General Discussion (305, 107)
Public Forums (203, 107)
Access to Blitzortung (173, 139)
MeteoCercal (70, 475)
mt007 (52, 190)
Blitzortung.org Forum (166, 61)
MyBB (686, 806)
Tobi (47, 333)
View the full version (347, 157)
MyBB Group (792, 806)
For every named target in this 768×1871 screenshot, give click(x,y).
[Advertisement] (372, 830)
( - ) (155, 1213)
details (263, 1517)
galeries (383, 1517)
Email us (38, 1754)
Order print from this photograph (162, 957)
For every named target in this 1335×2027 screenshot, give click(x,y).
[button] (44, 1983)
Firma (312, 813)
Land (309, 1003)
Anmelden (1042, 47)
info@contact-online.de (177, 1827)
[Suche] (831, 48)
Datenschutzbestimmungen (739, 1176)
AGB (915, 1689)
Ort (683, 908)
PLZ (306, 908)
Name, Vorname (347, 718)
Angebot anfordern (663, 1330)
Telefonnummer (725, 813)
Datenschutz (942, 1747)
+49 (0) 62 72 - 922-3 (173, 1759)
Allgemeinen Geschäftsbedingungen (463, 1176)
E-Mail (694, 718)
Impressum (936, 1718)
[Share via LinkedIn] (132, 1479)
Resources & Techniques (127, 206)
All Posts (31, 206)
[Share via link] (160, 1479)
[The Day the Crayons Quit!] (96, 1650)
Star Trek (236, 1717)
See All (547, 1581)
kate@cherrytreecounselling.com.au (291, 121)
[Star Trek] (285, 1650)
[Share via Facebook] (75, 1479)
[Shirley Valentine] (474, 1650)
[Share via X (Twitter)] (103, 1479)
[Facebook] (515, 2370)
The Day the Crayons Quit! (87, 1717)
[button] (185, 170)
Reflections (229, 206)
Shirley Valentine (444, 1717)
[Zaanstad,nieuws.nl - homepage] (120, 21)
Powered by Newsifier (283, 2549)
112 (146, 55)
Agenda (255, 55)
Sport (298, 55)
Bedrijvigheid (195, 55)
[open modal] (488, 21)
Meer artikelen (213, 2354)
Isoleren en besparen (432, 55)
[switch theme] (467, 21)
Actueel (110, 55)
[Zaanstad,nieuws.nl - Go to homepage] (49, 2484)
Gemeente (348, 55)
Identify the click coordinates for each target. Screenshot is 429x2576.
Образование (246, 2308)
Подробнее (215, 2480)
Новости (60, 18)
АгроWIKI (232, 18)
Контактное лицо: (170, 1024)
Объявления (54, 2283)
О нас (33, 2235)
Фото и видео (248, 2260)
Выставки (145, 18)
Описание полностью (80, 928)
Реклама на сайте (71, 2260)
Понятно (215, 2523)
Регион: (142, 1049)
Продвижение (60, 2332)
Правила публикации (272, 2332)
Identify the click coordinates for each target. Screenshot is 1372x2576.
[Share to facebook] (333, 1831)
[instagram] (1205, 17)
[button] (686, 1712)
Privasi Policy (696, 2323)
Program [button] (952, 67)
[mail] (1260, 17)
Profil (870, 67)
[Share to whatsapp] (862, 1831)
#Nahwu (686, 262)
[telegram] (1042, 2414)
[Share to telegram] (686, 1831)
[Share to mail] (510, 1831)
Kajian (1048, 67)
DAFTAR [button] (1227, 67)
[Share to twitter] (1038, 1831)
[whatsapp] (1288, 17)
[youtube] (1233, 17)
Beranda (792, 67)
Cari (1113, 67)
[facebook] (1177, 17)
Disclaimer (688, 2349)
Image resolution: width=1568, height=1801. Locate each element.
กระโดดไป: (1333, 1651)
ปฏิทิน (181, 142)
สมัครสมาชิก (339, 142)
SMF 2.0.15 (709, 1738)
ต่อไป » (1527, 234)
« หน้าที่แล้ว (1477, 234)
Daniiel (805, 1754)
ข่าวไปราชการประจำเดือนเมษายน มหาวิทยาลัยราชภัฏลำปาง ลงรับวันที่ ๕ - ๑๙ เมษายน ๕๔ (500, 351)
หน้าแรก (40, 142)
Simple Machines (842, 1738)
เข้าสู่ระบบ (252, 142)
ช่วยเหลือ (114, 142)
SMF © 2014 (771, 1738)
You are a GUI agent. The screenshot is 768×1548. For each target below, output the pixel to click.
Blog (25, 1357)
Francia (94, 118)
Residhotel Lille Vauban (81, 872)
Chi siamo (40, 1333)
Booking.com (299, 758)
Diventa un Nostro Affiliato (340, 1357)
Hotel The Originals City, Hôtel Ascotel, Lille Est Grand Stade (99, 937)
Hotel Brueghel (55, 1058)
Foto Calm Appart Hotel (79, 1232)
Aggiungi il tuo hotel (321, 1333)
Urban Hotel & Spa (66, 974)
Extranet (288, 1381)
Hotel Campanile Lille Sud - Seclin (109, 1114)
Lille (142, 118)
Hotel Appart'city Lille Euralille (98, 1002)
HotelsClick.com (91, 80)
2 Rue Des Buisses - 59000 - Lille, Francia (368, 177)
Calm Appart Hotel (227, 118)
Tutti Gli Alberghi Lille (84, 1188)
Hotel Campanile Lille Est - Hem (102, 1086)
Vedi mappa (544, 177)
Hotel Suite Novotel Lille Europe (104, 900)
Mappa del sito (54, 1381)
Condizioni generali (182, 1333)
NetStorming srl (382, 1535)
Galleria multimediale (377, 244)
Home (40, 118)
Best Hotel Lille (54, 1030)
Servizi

Exercise details: In the rows from the very first one through the row that contains "MyBB Group (792, 806)", swap "Public" for "Open" and leave everything else as it is. Give back only those rows.

Full output:
General Discussion (305, 107)
Open Forums (203, 107)
Access to Blitzortung (173, 139)
MeteoCercal (70, 475)
mt007 (52, 190)
Blitzortung.org Forum (166, 61)
MyBB (686, 806)
Tobi (47, 333)
View the full version (347, 157)
MyBB Group (792, 806)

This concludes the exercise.